The HRB CRF-C is equipped to work in partnership with industry and provide the infrastructure, facilities and experienced research and specialist support staff to successfully conduct world-class patient-focused research. The HRB CRF-C supports researchers and companies in both the pharmaceutical and medical technologies sectors in developing and delivering cutting edge research in a safe and regulated environment to international standards.
Contracted industry funded research studies may either take place on site, within the HRB CRF-C –and thus within UCC- or off site outside of UCC, typically in HSE medical facilities.
- Commercial studies within the HRB CRF-C:
- In these cases the research contract will be between the Sponsor and UCC,
- the research will take place within the HRB CRF-C,
- the clinical indemnity arrangements that apply will be those that directly relate to conduct of research within the HRB CRF-C and
- an appropriate UCC overhead cost will be directly applied to running costs of the study.

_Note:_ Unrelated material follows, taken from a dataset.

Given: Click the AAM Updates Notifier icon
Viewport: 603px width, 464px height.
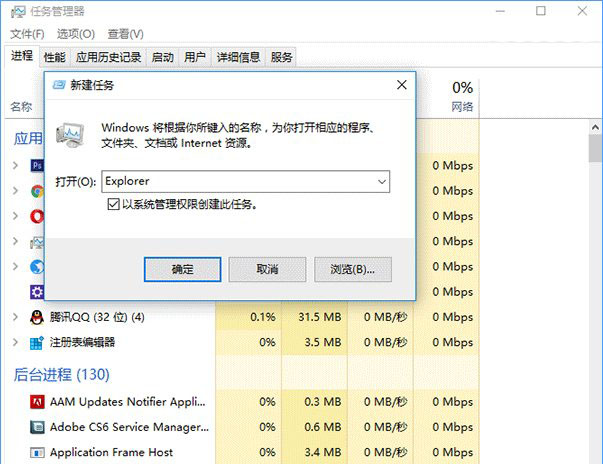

- Commercial studies in HSE Medical Facilities:
- In these cases the research is conducted under a contractual agreement between the Sponsor, the HSE hospitals and individual investigators (consultants),
- the research takes place outside of HRB CRF-C (and UCC) in the HSE hospital
- Indemnity coverage is typically provided by the Clinical Indemnity Scheme
- the HRB CRF-C will on request of the investigator(consultants), support the conduct of the study
In either case the Pharma company sponsoring the study has access to approved patient level data for the purpose of regulatory submission and has full ownership of all intellectual property that results from the study.